Coronavirus fears have resulted in federal interest rates being cut as recently as last week. The virus has also been wreaking havoc on global markets. Experts expect the situation to worsen before it improves. What does this mean for the United States and its economy?
Last week, the Fed announced emergency rate cuts as fears about the economic effects of coronavirus began to hit U.S. markets. Last Friday, stocks dropped sharply. Anticipation of a further downturn to the United States economy has increased after a particularly volatile weekend that led to a rout in stocks and crude oil prices once the markets opened on March 9th. There are fears of a global downturn, as well, which could have a ripple effect across the world – adding to the unease many economists feel.
Latest Economic Developments Due to Coronavirus (as of March 9, 2020):
- – Saudi oil price war
- – Emergency rate cuts to the Fed
- – Repeat poor performances on Wall Street
- – Global shares take a hit, growth stagnates
What This Means for the U.S. Economy and Interest Rates
Last weekend saw tensions in the alliance between OPEC and Russia that has until now worked to restrain oil supply to support prices. Fears about the impact of coronavirus to the oil market led OPEC to propose further cuts to oil production. Russia refused to agree to the proposal. In response, Saudi Arabia flooded the market with oil over the weekend. This caused the commodity’s price to drop as much as 34% to a historic low. This marks the biggest crash in oil since 1991.
While U.S. consumers may celebrate cheap gas over the next few days, it is a short-term benefit. This stop-gap measure from Saudi Arabia does not bode well for the global economy. A price war over oil between Russia and OPEC will cause uncertainties similar to those from the China-U.S. trade war.
The DOW cratered on Monday morning in response to the tensions between OPEC and Russia. This drop of more than 1,600 points can largely be blamed on a one-two punch of coronavirus fears and OPEC-Russia tensions.

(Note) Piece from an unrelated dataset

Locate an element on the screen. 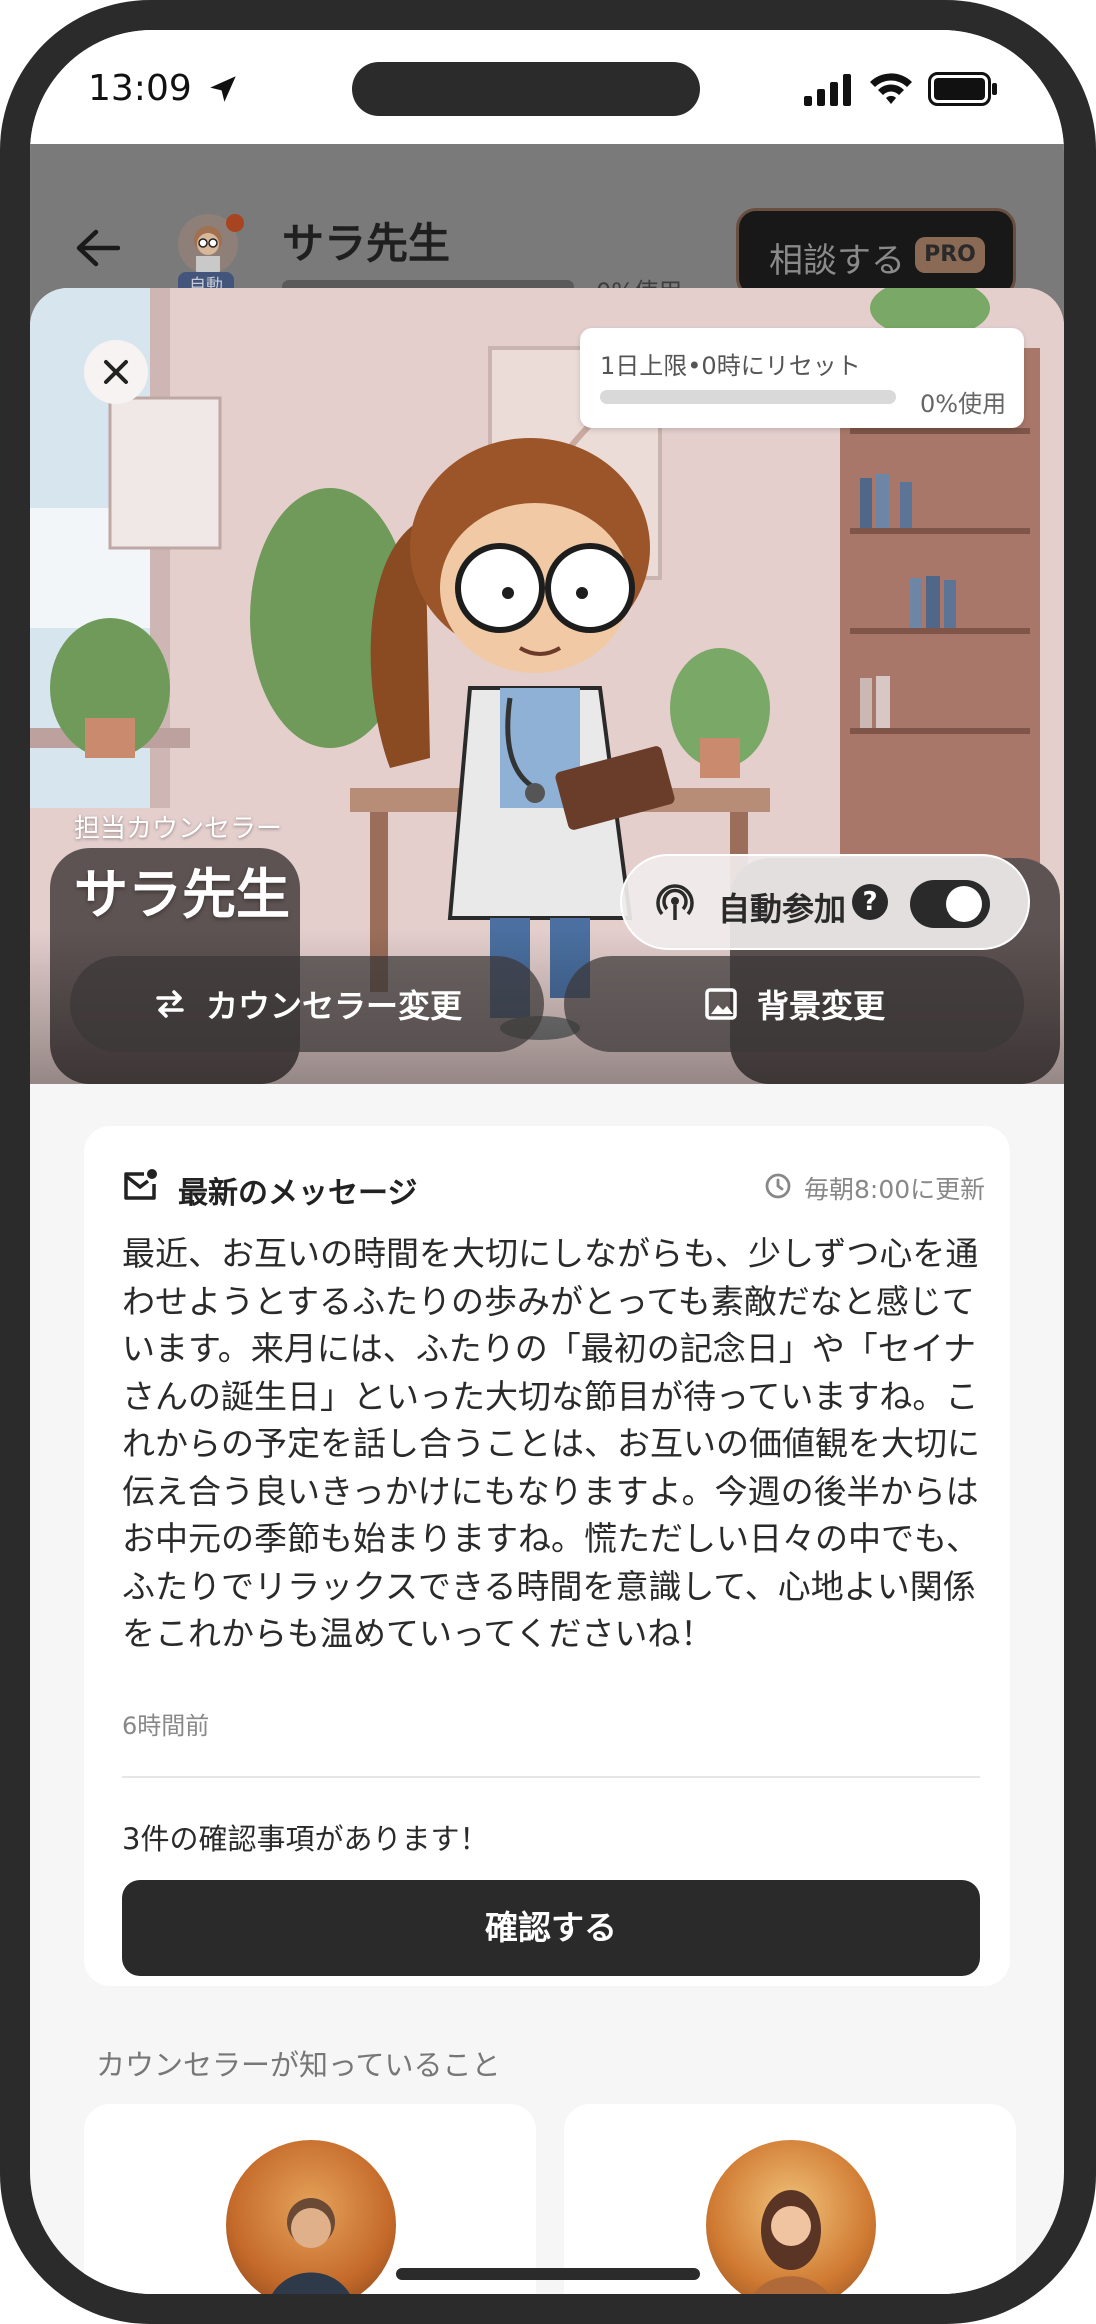  auto-join-control: 自動参加 ? is located at coordinates (825, 902).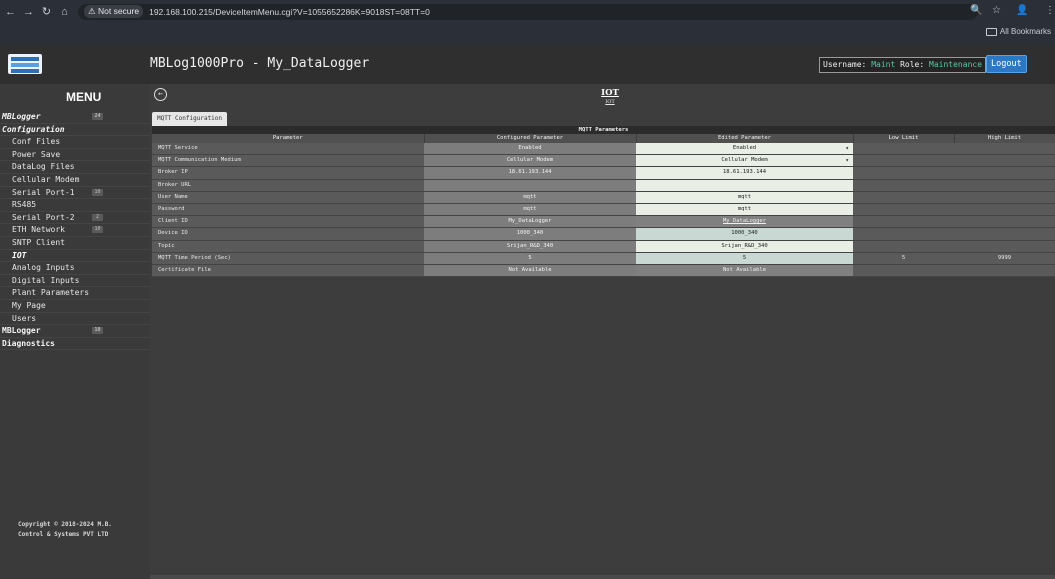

As global economic growth slows – imports and exports, tourism, and automobile sales are beginning to see losses – the U.S. market braces for a bumpy ride. With a scheduled meeting of the Federal Open Market Committee fast approaching, speculation is high. In fact, Wall Street is expecting the Fed to slash interest rates by a further 125 basis points over the next month, culminating in a drop to 0% by mid-April. This is partly based on a forecast by the CME Group, which places a high probability on further rate cuts at the next meeting of the FOMC.
Whether these interest rate cuts will help to stave off economic downturn due to the impact of coronavirus on American industries, remains to be seen.